» SOURCE DOCUMENT:

►

Star fund managers who enjoy public recognition can attract investors on the basis of their reputation alone. And given that such esteem is often the result of stellar returns, investors can be fairly sure that their cash is being looked after by someone who knows what they're doing.
So what happens when a star manager leaves a fund or decides to take a back seat? Should investors get out - perhaps following a departing manager - or stick with the fund?
This question is likely to be on the lips of investors in the Credit Suisse Asset Management (CSAM) Income and Monthly Income funds. Last week CSAM announced that, from August, manager Bill Mott will be leaving the day-to-day running of the funds to Leigh Harrison, who currently manages CSAM's Alpha Income fund.
Unfortunately, independent financial advisers (IFAs) can't agree on whether investors should stay put or switch. IFA Hargreaves Lansdown favours sticking, as Mr Harrison is "exceedingly capable". But IFA Chelsea Financial Services is no longer recommending the Income and Monthly Income funds to new investors, while its advice to existing investors is to hold on and wait and see.

◄

» ENTRIES:
►

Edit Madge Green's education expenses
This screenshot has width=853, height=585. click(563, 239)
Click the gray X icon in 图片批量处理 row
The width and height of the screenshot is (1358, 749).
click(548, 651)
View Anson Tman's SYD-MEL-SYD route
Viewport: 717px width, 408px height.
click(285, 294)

◄

» REQUIRED TASKS:
1. In the article on star fund managers, who will take over the day-to-day running of the CSAM Income and Monthly Income funds from August?
2. Summarize the article on star fund managers in two sentences.
3. Retype the stretch of the article on star fund managers from "So what happens" through "with the fund?".

» WORKED ANSWERS:
1. Leigh Harrison, who currently manages CSAM's Alpha Income fund.

2. Star fund managers can draw investors on reputation alone, which raises the question of whether investors should stay or leave when such a manager steps back, as CSAM's Bill Mott will do from August by handing day-to-day running of the Income and Monthly Income funds to Leigh Harrison. Independent financial advisers disagree: Hargreaves Lansdown favors sticking with the funds, while Chelsea Financial Services no longer recommends them to new investors and advises existing investors to hold on and wait and see.

3.
So what happens when a star manager leaves a fund or decides to take a back seat? Should investors get out - perhaps following a departing manager - or stick with the fund?